Low recurrence rate: Durable outcomes when the myotomy is complete.

Ability to combine with fundoplication: Reduces risk of postoperative GERD compared to myotomy alone.

Early return to diet and activities: Hospital stay is typically 1–2 days.

Complications and Challenges

While LHM is safe and effective, complications can occur:

Mucosal perforation: The most common intraoperative issue, usually managed with laparoscopic suturing.

GERD: Occurs in up to 30% of patients without fundoplication; reduced significantly when a wrap is added.

Incomplete myotomy: May lead to persistent dysphagia.

Bleeding: Rare but possible during muscle division.

Careful technique and experience are crucial for minimizing these risks.

Outcomes and Long-Term Results

Studies consistently show excellent outcomes for LHM:

Symptom relief in 90–95% of patients.

Durable improvement lasting 10–20 years in many cases.

Quality of life significantly improved compared to preoperative state.

Comparable or superior results to endoscopic interventions such as pneumatic dilatation or peroral endoscopic myotomy (POEM), though POEM is gaining popularity.

Comparison with Other Treatments

Pneumatic dilatation: Effective but carries a higher recurrence rate and risk of perforation.

POEM: A newer endoscopic alternative offering similar efficacy but with higher rates of reflux since no fundoplication is performed.

Medical therapy (calcium channel blockers, nitrates, botulinum toxin): Provides only temporary relief, reserved for non-surgical candidates.

Thus, LHM remains the gold standard for durable, safe treatment.

Conclusion

Laparoscopic Heller’s Myotomy has revolutionized the management of achalasia by providing excellent long-term relief from dysphagia with minimal morbidity.

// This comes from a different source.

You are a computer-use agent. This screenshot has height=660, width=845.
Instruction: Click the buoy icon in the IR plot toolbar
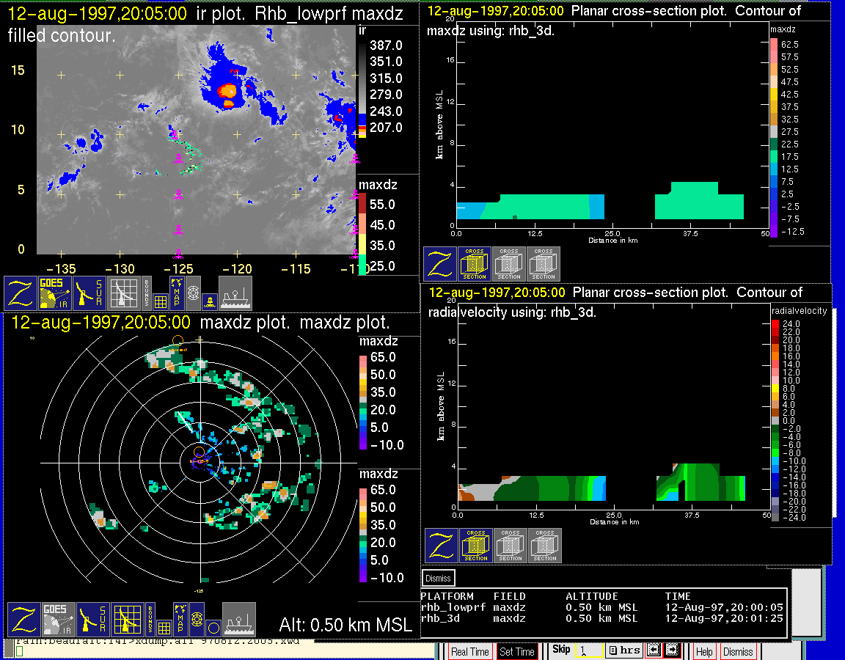point(209,300)
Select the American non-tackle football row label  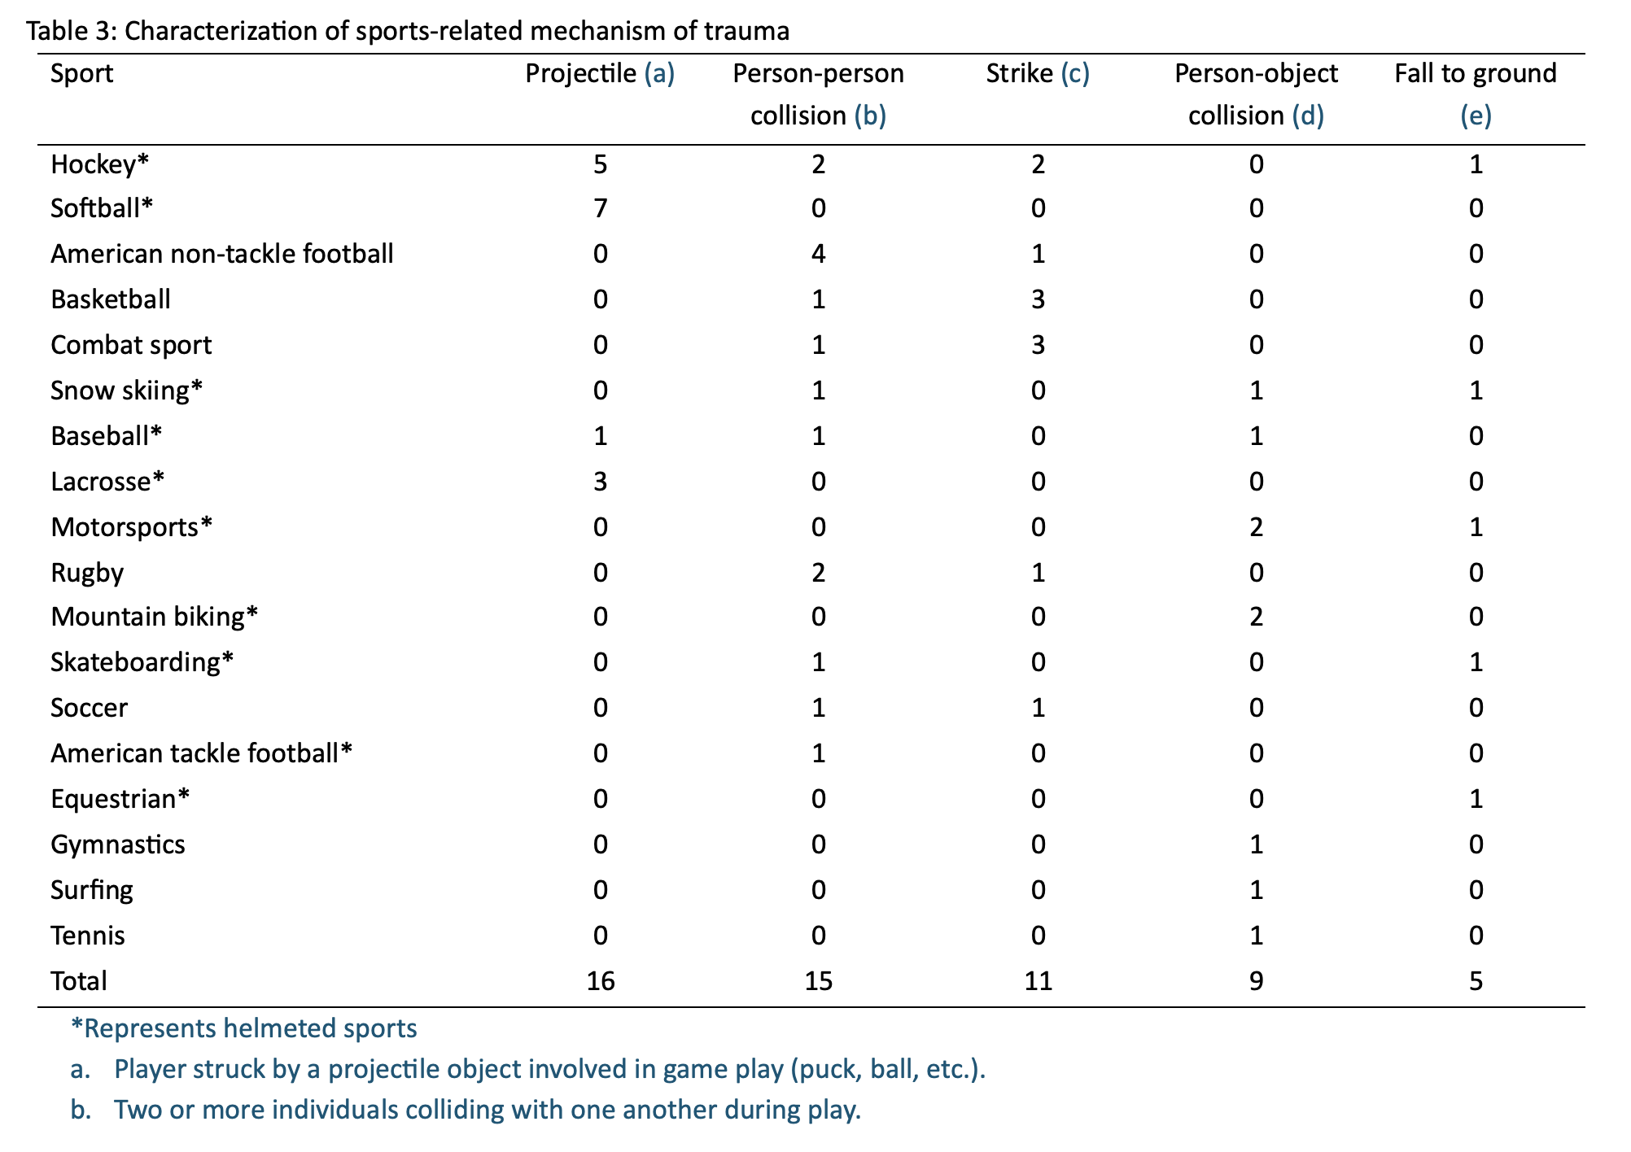[x=222, y=255]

By combining precise esophageal myotomy with a protective partial fundoplication, this procedure balances effectiveness with reflux control. While newer techniques like POEM continue to expand the therapeutic arsenal, laparoscopic Heller’s myotomy remains the benchmark against which all other treatments are measured. For patients suffering from the progressive and disabling symptoms of achalasia, LHM offers a safe, reliable, and life-changing solution.